Investigating a bug in Reflex

For the last 4-5 days, I’ve been spending a large amount of time investigating a bug and figuring out its fix. This meant, diving into rabbit holes, going deeper and deeper and surrounding myself with documentation and online discussion forums. I’m briefly outlining the process here mostly because I’m pretty proud of what I did.

Link to the Github Issue

So I was going through the open source repository of the Python web framework Reflex and I saw that they had an issue that was preventing them from using Reflex in Windows systems with Python 3.12. The issue was that whenever they were using Reflex in this environment and they leveraged the hot reload feature of the tool, the frontend server just dies. In other words, when you make a change in one of the files, you expect the running servers to detect it and reload the website with the new changes. You can see in the logs that the change has indeed been detected and they have compiled the new version of the website but for some reason the frontend server is not alive anymore. An early clue that I caught was that the logs were showing the character combination ‘[?025h’ whenever this was happening. I had also noticed that whenever I stopped Reflex intentionally with a Ctrl+C, this character combination was getting outputted as well. So the first thought was, okay somehow a Ctrl+C from somewhere was affecting the frontend server.

The developer had mentioned in the issue discussion that the bug is connected to one of their upstream dependency ‘uvicorn’. Uvicorn is an ASGI web server in Python and Reflex uses Uvicorn as their backend server in development mode. Uvicorn has a reload functionality that detects the changes in the server directory and updates the server accordingly. I tested out the uvicorn server on its own and the reload functionality was working perfectly. The next thing I did was go through the reflex code and see how they were using the uvicorn server inside it. I also studied how they were spawning the frontend server as well. With this information, I created a very small mock reflex, that was using uvciorn server and a mock frontend server (a while loop printing the word “Frontend”) just the way the original reflex implemented it. In short, the frontend server was initiated as a python subprocess and the uvicorn server ran in the main thread. This mock version took away a lot of the complexities and reduced it down to simple elements so that I can zone in on where the issue is. And sure enough, when I ran it, a reload of the uvicorn server killed my mock frontend.

# main.py

import subprocess
import uvicorn

process = subprocess.Popen(["python", "frontend.py"], shell=True)

print("Starting uvicorn")
uvicorn.run(
    app="uvicorn_main:app",
    port=5000,
    log_level="debug",
    reload=True)

# frontend.py

import time

if __name__ == "__main__":
    while True:
        print("frontend")
        time.sleep(5)

# uvicorn_main.py

async def app(scope, receive, send):
    assert scope['type'] == 'http'

    await send({
        'type': 'http.response.start',
        'status': 200,
        'headers': [
            [b'content-type', b'text/plain'],
        ],
    })
    await send({
        'type': 'http.response.body',
        'body': b'Hello, world!',
    })

Link to the Uvicorn Discussion

At this point, I had started using a Process Explorer to see the process hierarchy in order to try and figure out how a reload process in the main thread could affect a subprocess. I also started studying the code in uvicorn to see how they carried out their reload process. I noticed that on detecting file changes they kill their server process (a child process in the hierarchy) and they start it over again. And an even more interesting bit was that they were using a CTRL_C_EVENT signal to close the server. Since I was on the lookout for Ctrl+C from the beginning, I started tracing out the changes to this piece of code through their changelog. I noticed that earlier they were using a Process.terminate() function and they changed it to the Ctrl+C event a couple of versions back. This again corroborated our issue as I noticed that Python 3.11 was using a uvicorn version before this change whereas Python 3.12 was using the one after.
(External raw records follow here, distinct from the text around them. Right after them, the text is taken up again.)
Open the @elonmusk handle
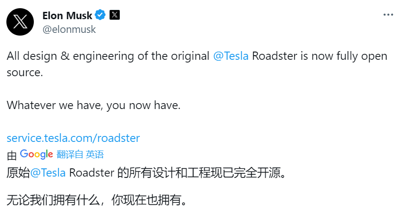This screenshot has width=397, height=219. (69, 29)
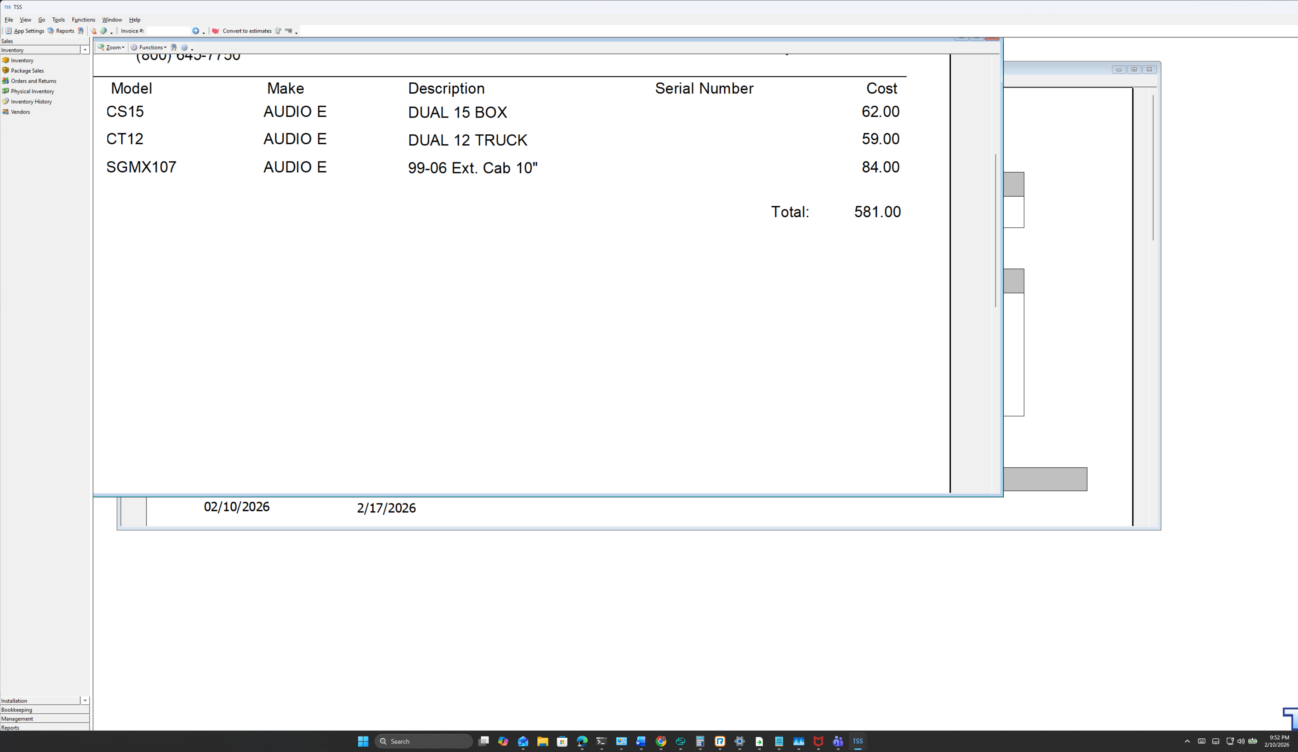Image resolution: width=1298 pixels, height=752 pixels.
Task: Click the blue help icon in report toolbar
Action: 184,47
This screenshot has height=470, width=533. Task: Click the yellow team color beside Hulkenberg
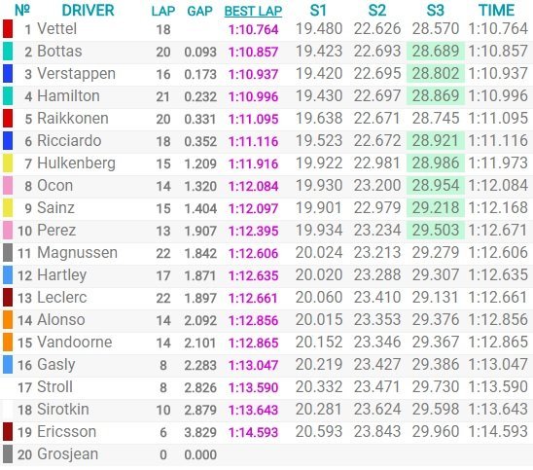point(8,163)
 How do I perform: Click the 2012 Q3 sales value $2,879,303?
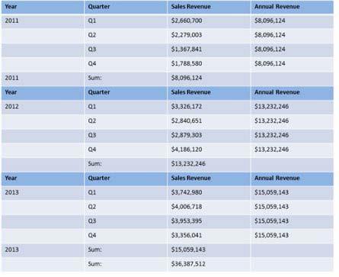(187, 135)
Now, I was getting pretty sure that it is this line of code that was affecting my frontend server and I did a couple of tests to confirm that all the versions before this change were working perfectly. Now the question was, why would uvicorn sending a Ctrl+C to one of its child affect a subprocess that was initiated by its ancestor. That made absolutely no sense to me. So I went into more deep dives on the Ctrl+C event.

After a lot of internet searches, I reached these two links

Turns out, in windows when you’re sending Ctrl+C events using the os.kill function, it is meant to be sent to process groups and not individual processes. If you do send it to an individual process, it just defaults to the root process group (which is the console that started reflex) and hence all its children. That solves the mystery of how uvicorn was managing to reach the frontend subprocess.

Now that I know the reason behind the bug, how do I fix this? Getting uvicorn to fix this bug was one option, but that would probably take time and in the meanwhile Reflex could use a workaround. Back to more rabbit holes.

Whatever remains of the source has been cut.